A1418 Daily Job control and Spinal Shrinkage: A Diary Study among Office Employees

Wednesday, March 21, 2012
Ground Floor (Cancun Center)
Ivana Igic, Work and Organisational Psychology, University Of Bern, Bern, Switzerland
Samuel Ryser, Work and Organizational Psychology, University of Bern, Bern, Switzerland
Achim Elfering, Work and Organizational Psychology, University of Bern, Bern, Switzerland
Introduction
Due to circadian changes caused by fluid loss of the intervertebral disc, body height varies throughout the day. This phenomenon is called spinal shrinkage (Reilly,Tyrrell, & Troup, 1984). Spinal shrinkage differs depending on body positions and mechanical loads during the day. Further, psychological stress (Marras, Davis, Heaney, Maronitis, & Allread, 2000) and time control (Balci & Aghazadeh, 2003) are supposed to impact spinal shrinkage. Therefore, we assume that daily work stressors are positively and daily method/time control are negatively related to daily spinal shrinkage.

Methods
A two-week diary study was conducted on 39 office employees (66.7% women), aged between 17 and 54 (M= 31.37). The DV spinal shrinkage was calculated as body height in the evening minus body height in the morning. Daily physical activities were assessed with an ambulatory device (Sensewear Arband; SWA). We used multilevel analysis with demographic variables as level 2 predictors and accelerometric activity data plus self-reported low effort activities, work stressors, job control, as level 1 predictor variables. At day level our data consist of k=512 days.

Results
During workdays spinal disks shrinked more than during non-work days.

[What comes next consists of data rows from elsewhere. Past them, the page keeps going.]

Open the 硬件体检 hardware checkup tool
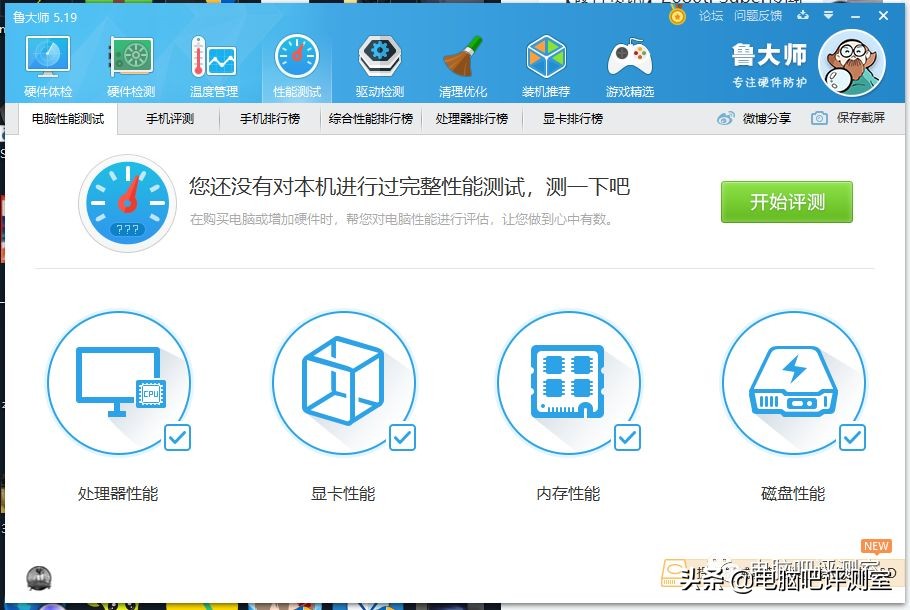coord(48,62)
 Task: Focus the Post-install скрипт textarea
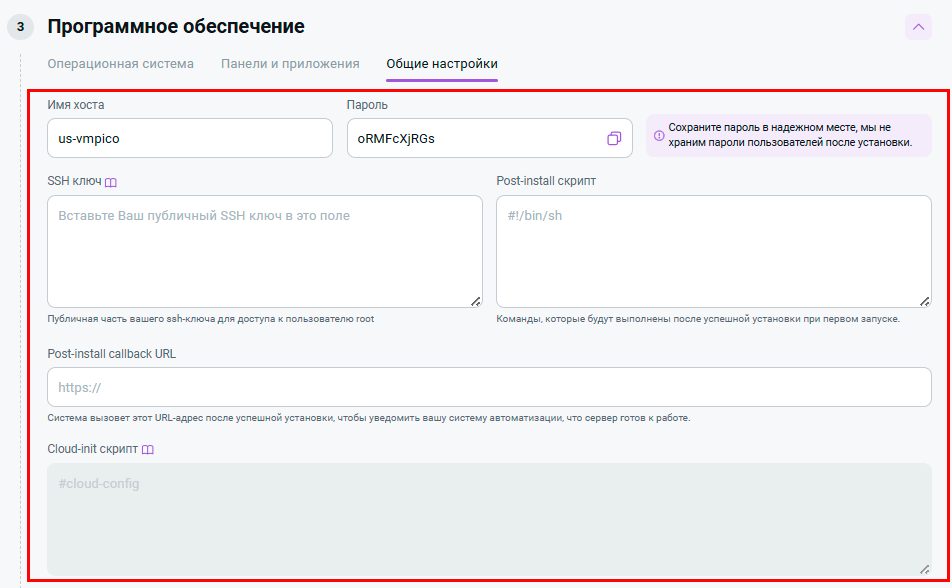click(712, 251)
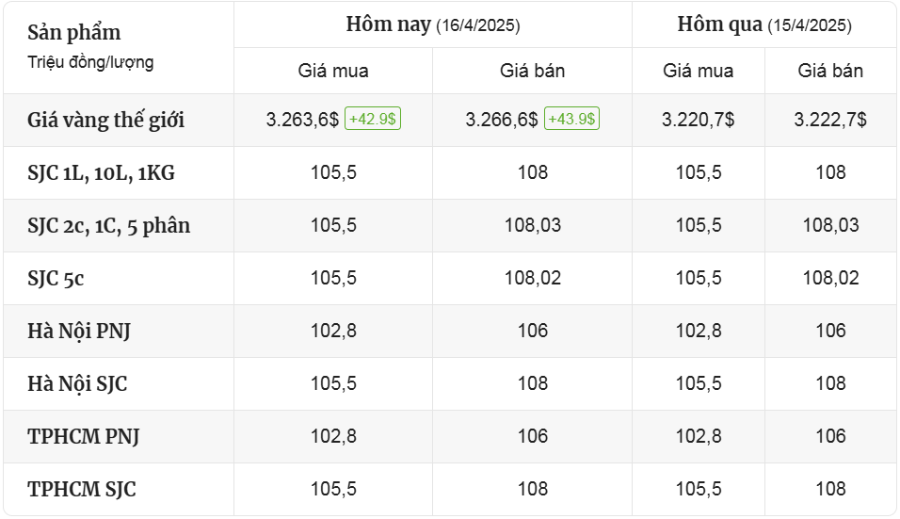Screen dimensions: 900x519
Task: Click the +42.9$ green change badge
Action: (373, 119)
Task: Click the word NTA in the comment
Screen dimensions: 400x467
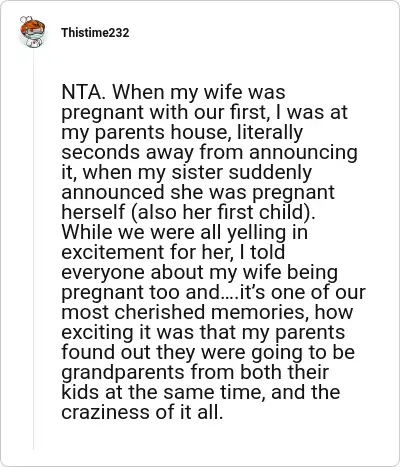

After adjustment for sex, age, body weight, time spent on daily physical and leisure activities and biomechanical work strain (sitting, standing, flexed position and lifting), we found, that more daily job control significantly predicted less daily spinal shrinkage. Daily time pressure and social stressors were not significantly related with spinal shrinkage. 

Discussion
This is the first diary field study exploring the relationship between daily spinal shrinkage and daily job control. Lack of job control accelerates spinal shrinkage while working. Results are in the line with previous experimental studies and provide an explanation how insufficient job control may increase the risk of musculoskeletal complaints including occupational low back pain.